Last week, Bloomberg forced Spooz to pull down the mention of the deal from Spooz's website using their legal department to bludgeon Spooz into being silent. Bloomberg is the 800 lb gorilla and, as everyone knows, when you are caged with an 800 lb gorilla, you sit pretty much where the 800 lb gorilla says to sit & move pretty much when it tells you to move. Thats what happened as regards the pulling down of the PR that told us about the Bloomberg deal.

OK, so segway up a week. Here we have Paul et al telling everybody that they do have a large client (hint hint, wink wink). We get figures: $400/month & 1200 seats target number. We get a timeframe for recognition of a minimum expected subscriber base from the unnamed large client. And we get the explanation for why the phones had the trouble they did last week.

In effect, Paul looks like he has intentionally circumvented the limitations placed on him by the 800 lb gorilla. As far as I can tell, this is probably about the best he could do in figuring out how to reassure all of us that the deal spoken of in the PR he had to take down was a real deal. And also, by this, we now have more detail than we had in the PR he had to take down.

Task input:
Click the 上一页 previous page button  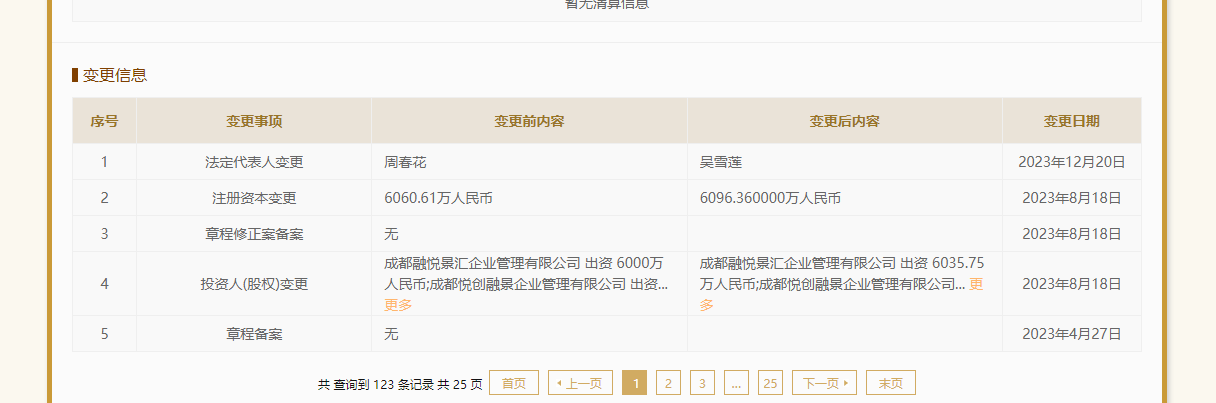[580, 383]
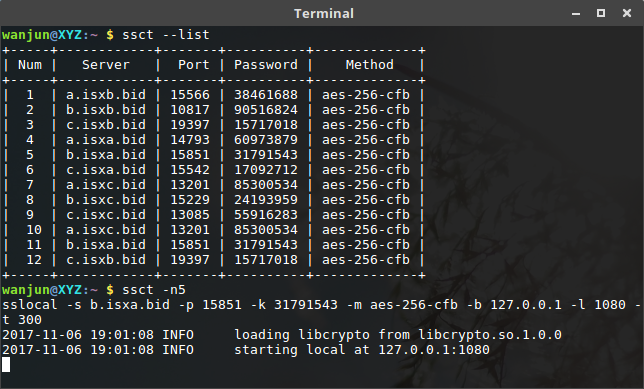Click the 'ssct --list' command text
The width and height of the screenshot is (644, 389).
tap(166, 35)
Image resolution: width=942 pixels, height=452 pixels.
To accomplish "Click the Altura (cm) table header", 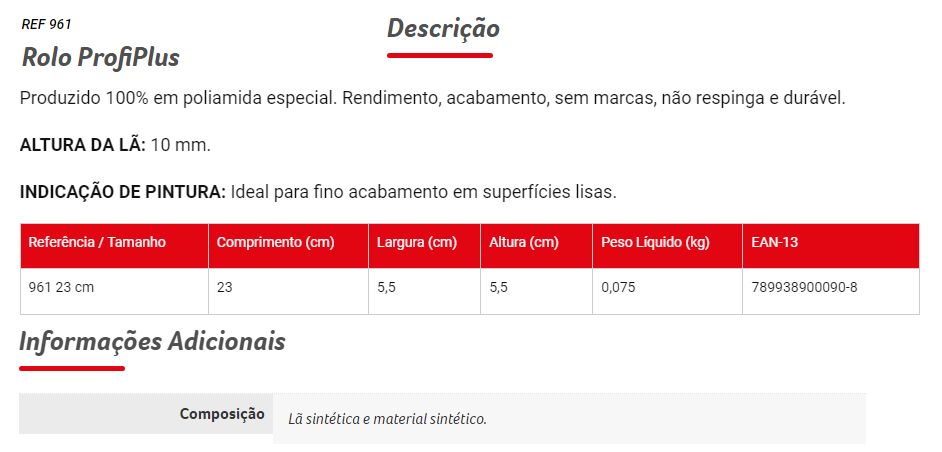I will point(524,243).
* * *
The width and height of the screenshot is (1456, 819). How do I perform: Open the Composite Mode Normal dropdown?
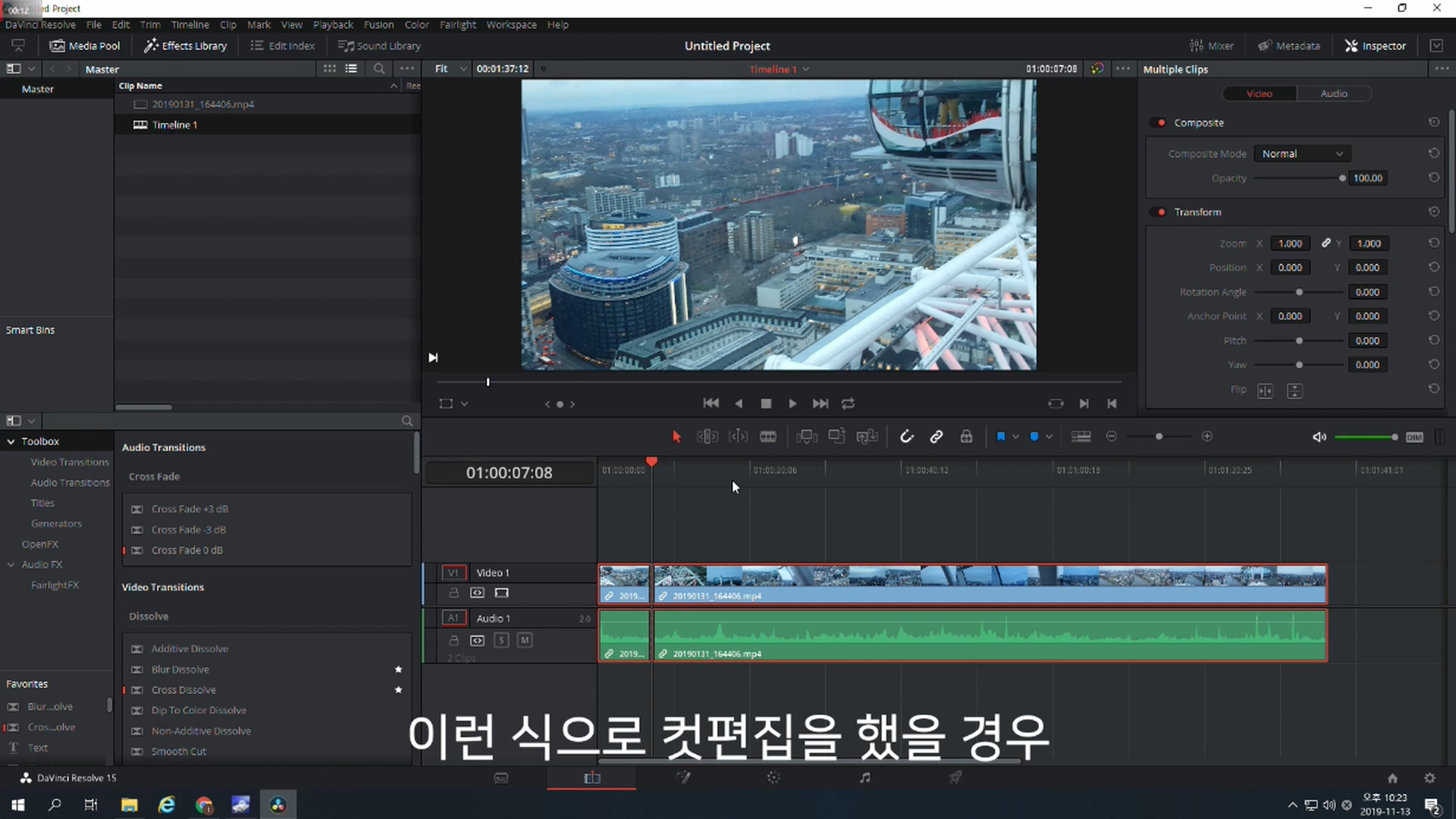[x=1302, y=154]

Things to do:
1/ Convert the records from the line with "The width and height of the screenshot is (1456, 819)." up to and including the line with "[x=1302, y=154]" into a two-column CSV with the columns request and answer. Each request gets one row, with each field quoted and line breaks replaced by spaces, and the pictures are omitted.
2/ Carry on the text about Bloomberg and the Spooz deal from where it stops.

Outputs in order:
1/
request,answer
"The width and height of the screenshot is (1456, 819). How do I perform: Open the Composite Mode Normal dropdown?","[x=1302, y=154]"

2/
So, heres the summary, as it looks to me:

Paul et al have long had innumerable "hinted at" deals just out beyond our sight. We have all agonized as deals came up and evaporated. Now we are told they are focused on one and only one deal: the deal with the one "large" client.

OK. Fine... mystery removed.

Now, here's the way I see our history, up to the present.

After the lawsuit forced them to dilute and recreate an entirely new product, Spooz hired people to try to land deals. They hired marketing people. They hired help desk types. They planned to sell to as many entities as they could dig up. And, during these days, they saw all kinds of opportunities sail across their gunsights. All kinds of "out there" opportunities, like the SFB deal, came and went. They chased them. None materialized.

I know most people have been employees for most of their lives, and I was too until I started my own consulting firm, but I want to elaboarte on how being a small business owner matters when looking at the many deals that came and went at Spooz.

I used to sell high end document management solutions to corporate America. I did it for about 15 years, all in all. During those years, I went through much the same things as we have seen with Spooz.

I had one deal that I worked on for 5 years. It never materialized. Once, I had the principals all lined up and ready to sign and my own partner let me down and the deal fell thru. It involved putting scanners & document databases into every construction site of an international contracting building firm. It would have been HUGE. The one chance I had came and went and I never got beyond the day I had it in my grasp and my partner failed me.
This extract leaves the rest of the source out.